**I TUOI COMPITI:**
1. Secondo il testo in esame, con quale casa editrice è uscito "Ecce Caravaggio. Da Roberto Longhi a oggi"?
2. Nel testo in esame, perché alla fine dell'incontro Sgarbi ha appena cominciato a parlare?
3. Sostituisci "pandemia" con "convalescenza" e riscrivi il passo del testo in esame che parte dalle parole "Ed ecco che" e si ferma dopo "il valore dell’opera.".

**TESTO IN ESAME:**
Vittorio Sgarbi e il suo “Ecce Caravaggio” al Salone Internazionale del Libro
Lo aspettiamo ogni anno Vittorio Sgarbi. Lo aspettiamo anche se tarda, se divaga, se cita fonti, avvenimenti e personaggi che, fino a quel momento, ignoravamo. E anche a questo Salone lo abbiamo aspettato, trepidanti; come allievi che aspettano il Maestro, a non voler perdere nemmeno una parola. E qui ci ha portato la sua nuova uscita per La nave di Teseo “Ecce Caravaggio. Da Roberto Longhi a oggi” (ed Elisabetta Sgarbi è lì, brillante come sempre, in prima fila) e, in contemporanea il ritorno di un altro suo libro, per la stessa casa editrice, “Il punto di vista del cavallo”.
“Caravaggio è con noi, partecipa alla vita e ci chiama a vivere la sua”
Ed ecco che Sgarbi racconta, collega epoche, personaggi e autori e, mentre il tempo vola, arriviamo alla fine dell’incontro, ma lui ha appena cominciato a parlare. Perché le cose da dire sono tante, sempre troppe. Parla del suo periodo di pandemia, del suo male, di Roberto Longhi, Tina Sgrò, Roberto Calasso, Velázquez, Mattia Preti, del barone von Gloeden, del valore delle opere d’arte. Quale è questo valore? È “La considerazione che noi abbiamo del peso dell’anima dell’artista” a determinare il valore dell’opera.
E poco prima della fine di quel tempo che quando serve non basta mai, ecco l’“Ecce Homo”, a rappresentare gli ultimi anni di vita del Caravaggio ed ecco anche Pier Paolo Pasolini, a raffigurare la doppia vita di questo artista, che trova, nelle strade di Roma, gli stessi ragazzi di vita ritratti dallo stesso Caravaggio.

**DATI REGISTRATI:**

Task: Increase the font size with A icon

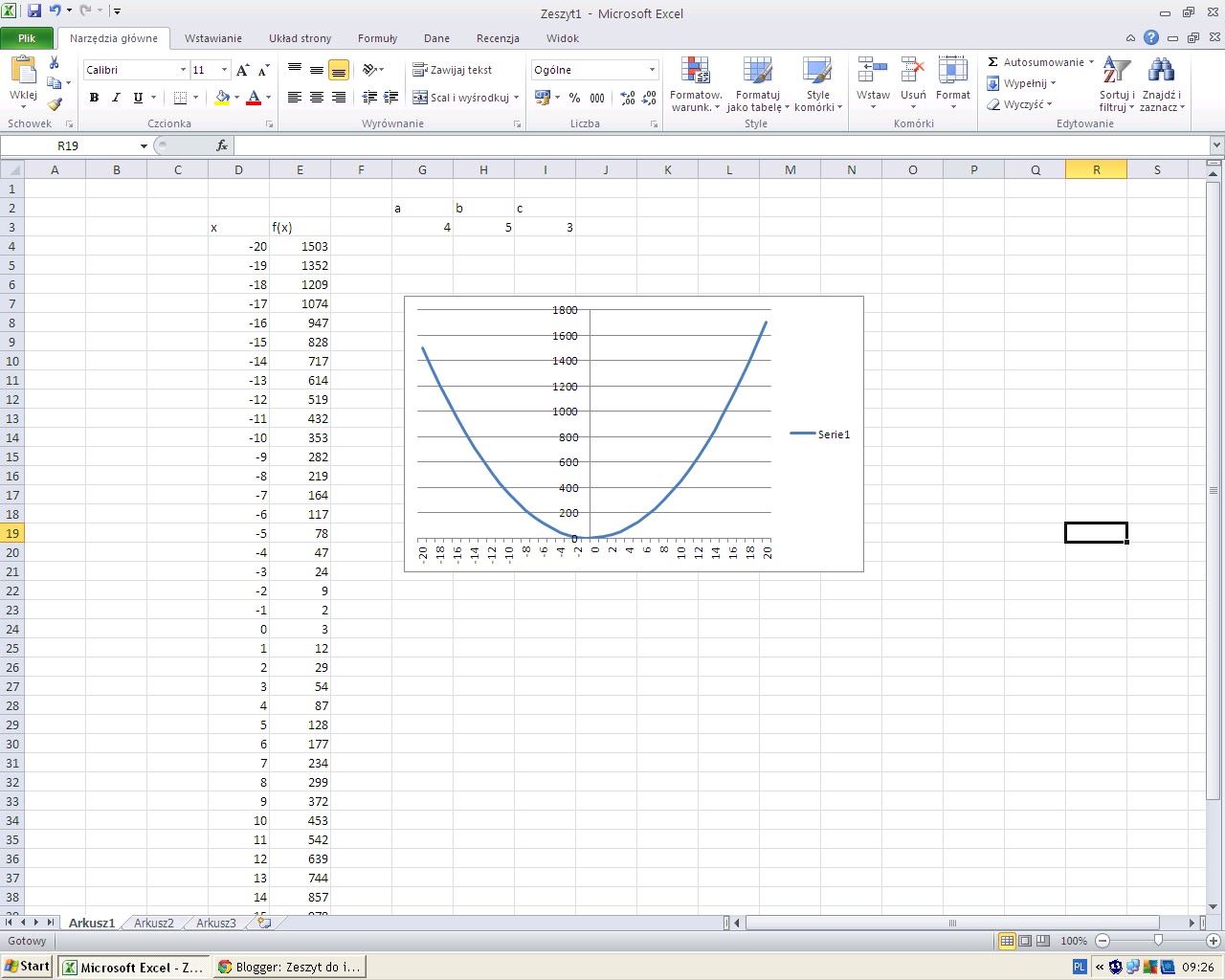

**RISPOSTE ALLE ATTIVITÀ:**
1. È uscito con La nave di Teseo.

2. Le cose da dire sono tante, sempre troppe. Mentre Sgarbi racconta e collega epoche, personaggi e autori, il tempo vola.

3.
Ed ecco che Sgarbi racconta, collega epoche, personaggi e autori e, mentre il tempo vola, arriviamo alla fine dell’incontro, ma lui ha appena cominciato a parlare. Perché le cose da dire sono tante, sempre troppe. Parla del suo periodo di convalescenza, del suo male, di Roberto Longhi, Tina Sgrò, Roberto Calasso, Velázquez, Mattia Preti, del barone von Gloeden, del valore delle opere d’arte. Quale è questo valore? È “La considerazione che noi abbiamo del peso dell’anima dell’artista” a determinare il valore dell’opera.